Menu
in ,

Digital Well-being, Cara Atasi Kecemasan Bermedia Sosial

Pajak.com, Jakarta – Teknologi telah memberikan kita beragam kemudahan, baik dalam urusan pekerjaan maupun bermedia sosial. Di sisi lain, ternyata aktivitas serbadigital bermedia sosial juga berpotensi menimbulkan banyak risiko, antara lain seseorang berpotensi mengalami FOMO (fear of missing out) atau rasa takut tertinggal sehingga terlalu tergantung dengan gadget, melakukan social comparison atau membandingkan diri sehingga berujung pada kecemasan atau stress. Maka dari itu, psikolog sekaligus penggiat media sosial Clara Moningka akan memperkenalkan tentang digital well-being, sebagai cara atasi maupun menghindari kecemasan, khususnya dalam bermedia sosial.

Secara harfiah, digital well-being adalah kesehatan digital. Clara menjelaskan, Istilah digital well-being barangkali kerap dihubungkan dengan tools atau alat yang membantu kita membatasi waktu online. Namun, sejatinya digital well-being adalah bagaimana individu bisa bahagia dengan aktivitas digital khususnya bermedia sosial.

Dalam psikologi, istilah well-being erat dikaitkan dengan psychological well-being atau sejahtera secara psikologis. Konsep ini dipopulerkan oleh psikolog asal Amerika Serikat Ryff C.D. Ia mendefinisikan psychological well-being sebagai kondisi di mana kita memiliki sikap positif terhadap diri, dapat mengatur tingkah laku, membuat keputusan, dapat mengatur lingkungan sesuai dengan kebutuhan, memiliki tujuan hidup, memaknai hidup, dan mengembangkan diri.

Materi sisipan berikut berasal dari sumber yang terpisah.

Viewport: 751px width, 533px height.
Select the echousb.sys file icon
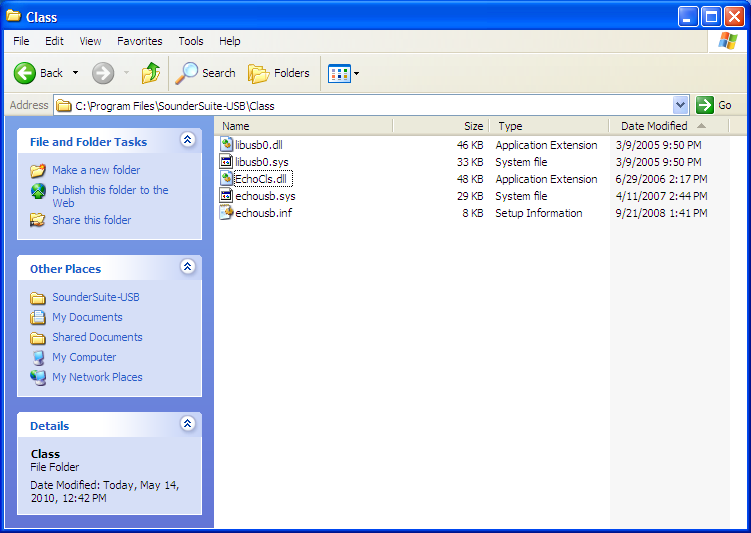click(227, 196)
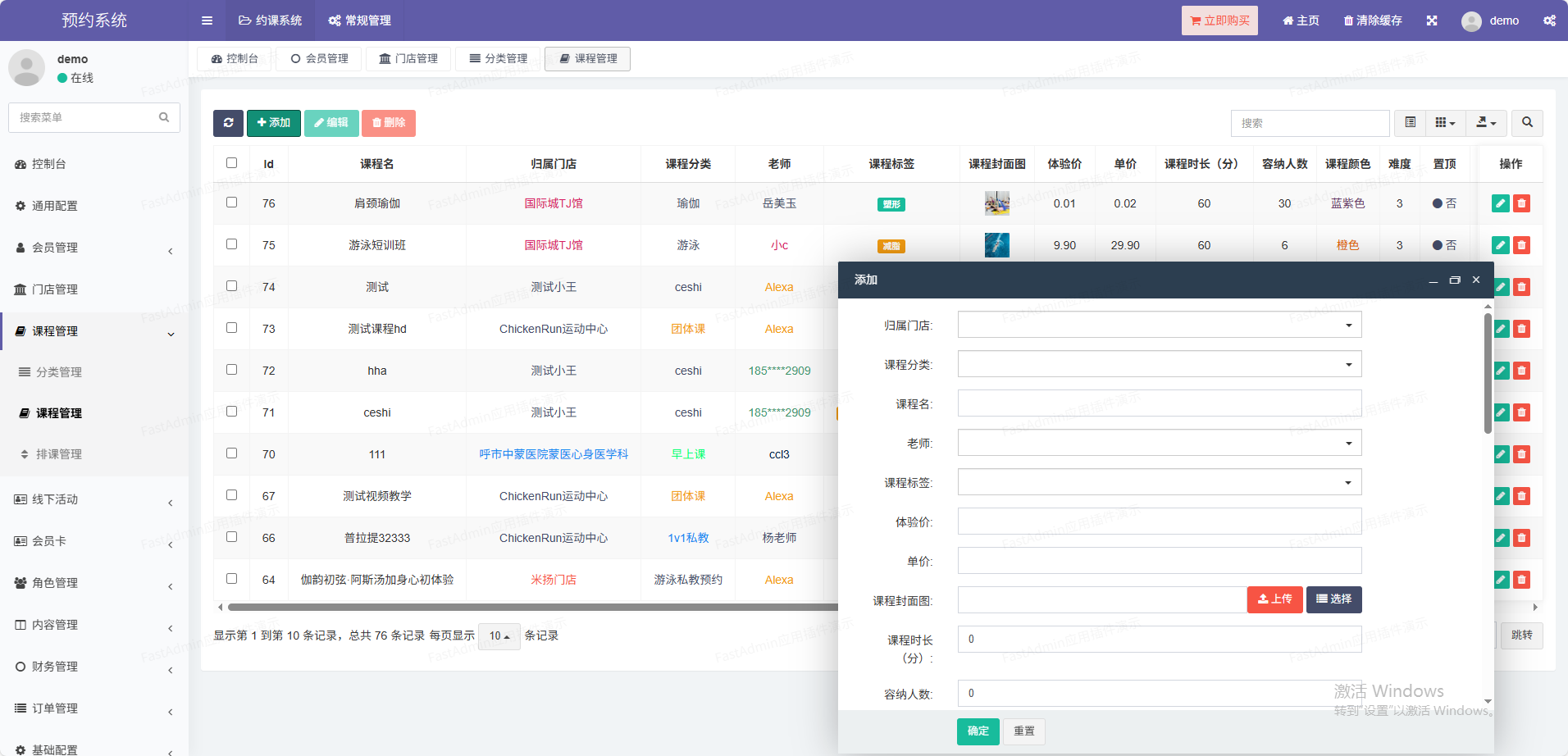1568x756 pixels.
Task: Click the 立即购买 button
Action: click(x=1219, y=20)
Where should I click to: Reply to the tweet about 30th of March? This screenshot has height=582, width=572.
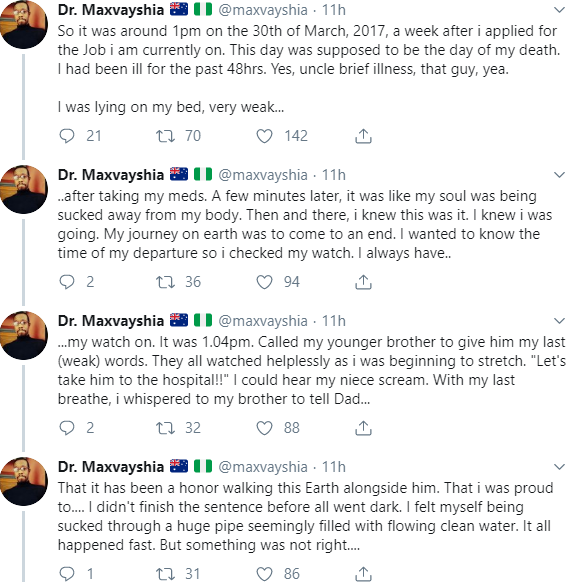click(67, 136)
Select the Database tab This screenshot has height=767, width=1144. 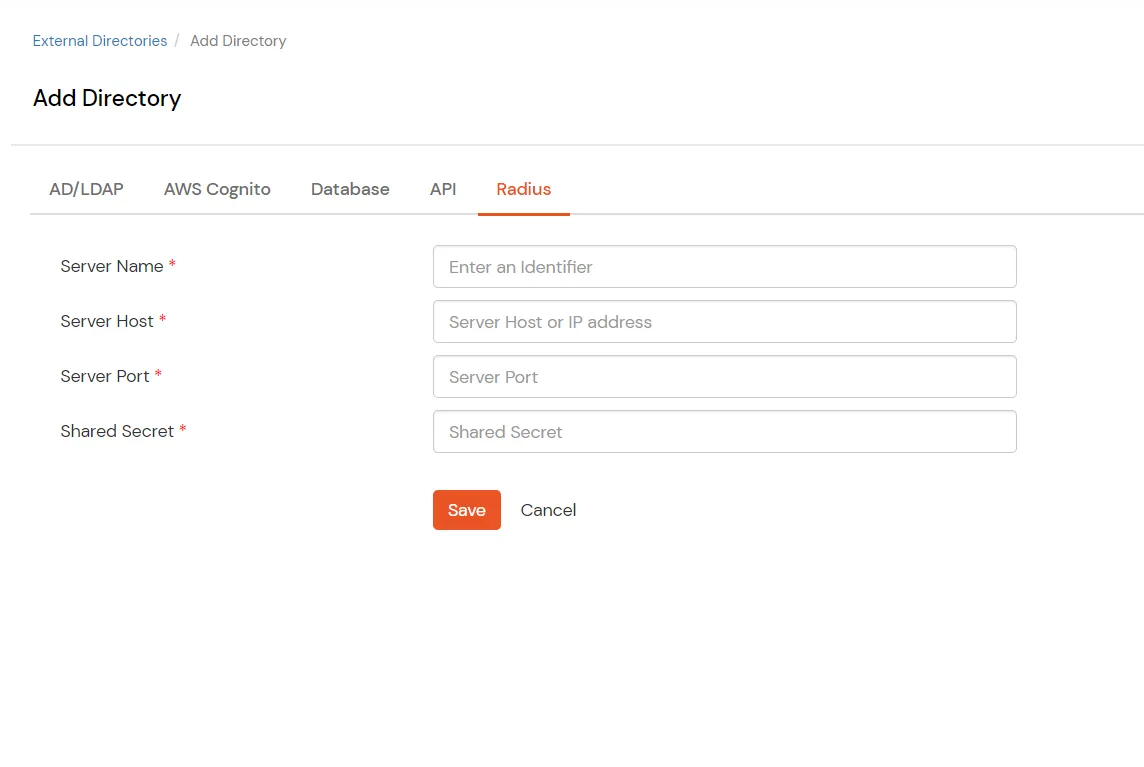pyautogui.click(x=349, y=189)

“Dalam hal ini penguasaan lingkungan dan hubungan positif dengan orang lain adalah bagian penting dalam membentuk digital well-being, di mana kita akan dapat merasa sejahtera bila dapat mengendalikan situasi, mengubah dan meningkatkan kualitas lingkungan sesuai kebutuhan kita. Di sisi lain kita juga tidak melupakan pentingnya relasi dengan orang lain secara langsung,” tambah Clara yang juga dosen psikologi Universitas Pembangunan Jaya.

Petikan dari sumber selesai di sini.